* **Task item**
Search the data for "Switch" and copy every matching line.
*** Opening of Source records ***
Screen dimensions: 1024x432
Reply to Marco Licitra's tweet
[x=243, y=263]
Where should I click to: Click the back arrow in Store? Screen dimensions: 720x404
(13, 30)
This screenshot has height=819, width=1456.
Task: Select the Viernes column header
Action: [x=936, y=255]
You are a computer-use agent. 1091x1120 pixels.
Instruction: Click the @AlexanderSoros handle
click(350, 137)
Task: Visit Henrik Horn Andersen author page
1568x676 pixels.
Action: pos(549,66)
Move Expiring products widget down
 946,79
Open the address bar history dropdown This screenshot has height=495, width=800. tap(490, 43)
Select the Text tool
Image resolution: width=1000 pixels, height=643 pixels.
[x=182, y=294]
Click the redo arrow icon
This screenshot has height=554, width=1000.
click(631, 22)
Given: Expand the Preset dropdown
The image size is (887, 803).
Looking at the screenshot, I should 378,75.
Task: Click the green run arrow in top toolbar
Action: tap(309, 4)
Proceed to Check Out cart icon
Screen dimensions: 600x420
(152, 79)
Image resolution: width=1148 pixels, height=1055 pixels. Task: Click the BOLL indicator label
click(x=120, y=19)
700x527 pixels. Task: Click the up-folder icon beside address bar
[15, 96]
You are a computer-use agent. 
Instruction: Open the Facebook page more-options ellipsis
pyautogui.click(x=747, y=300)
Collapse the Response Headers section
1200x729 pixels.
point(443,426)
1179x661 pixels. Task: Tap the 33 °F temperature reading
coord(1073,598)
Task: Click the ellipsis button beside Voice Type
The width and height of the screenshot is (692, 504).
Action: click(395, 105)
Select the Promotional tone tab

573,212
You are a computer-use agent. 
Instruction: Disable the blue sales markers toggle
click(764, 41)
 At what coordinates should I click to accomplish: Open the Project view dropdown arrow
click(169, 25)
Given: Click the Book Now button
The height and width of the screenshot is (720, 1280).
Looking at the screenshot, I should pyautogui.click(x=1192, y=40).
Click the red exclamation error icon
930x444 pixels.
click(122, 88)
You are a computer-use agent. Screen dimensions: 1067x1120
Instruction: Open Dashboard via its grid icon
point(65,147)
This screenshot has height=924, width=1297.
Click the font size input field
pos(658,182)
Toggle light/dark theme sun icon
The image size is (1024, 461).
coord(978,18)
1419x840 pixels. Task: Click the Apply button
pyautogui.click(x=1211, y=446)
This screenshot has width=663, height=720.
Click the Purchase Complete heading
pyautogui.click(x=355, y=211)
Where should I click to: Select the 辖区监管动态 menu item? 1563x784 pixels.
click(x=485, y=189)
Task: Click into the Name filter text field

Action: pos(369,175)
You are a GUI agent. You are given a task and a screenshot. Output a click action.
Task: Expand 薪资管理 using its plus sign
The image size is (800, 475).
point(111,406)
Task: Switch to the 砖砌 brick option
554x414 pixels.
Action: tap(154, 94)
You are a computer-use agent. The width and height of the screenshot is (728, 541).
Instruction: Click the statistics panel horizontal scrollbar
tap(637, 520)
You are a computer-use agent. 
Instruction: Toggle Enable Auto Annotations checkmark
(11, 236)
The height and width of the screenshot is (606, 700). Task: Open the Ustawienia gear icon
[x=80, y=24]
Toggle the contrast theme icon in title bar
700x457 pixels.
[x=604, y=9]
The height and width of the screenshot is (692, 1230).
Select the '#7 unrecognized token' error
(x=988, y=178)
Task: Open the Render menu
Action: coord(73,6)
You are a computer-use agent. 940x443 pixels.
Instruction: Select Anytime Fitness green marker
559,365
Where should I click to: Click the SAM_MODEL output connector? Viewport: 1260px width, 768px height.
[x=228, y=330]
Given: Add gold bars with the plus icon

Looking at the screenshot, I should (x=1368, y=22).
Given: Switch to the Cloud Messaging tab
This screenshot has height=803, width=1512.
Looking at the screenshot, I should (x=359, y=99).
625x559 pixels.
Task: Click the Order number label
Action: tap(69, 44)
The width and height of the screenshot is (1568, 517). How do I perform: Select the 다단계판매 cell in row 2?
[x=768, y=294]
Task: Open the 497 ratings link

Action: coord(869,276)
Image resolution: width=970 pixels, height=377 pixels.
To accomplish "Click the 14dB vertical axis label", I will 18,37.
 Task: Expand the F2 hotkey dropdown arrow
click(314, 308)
*** Close of Source records ***
* **Solution to this task**
Task: Switch to the 砖砌 brick option
Given: Switch to the Cloud Messaging tab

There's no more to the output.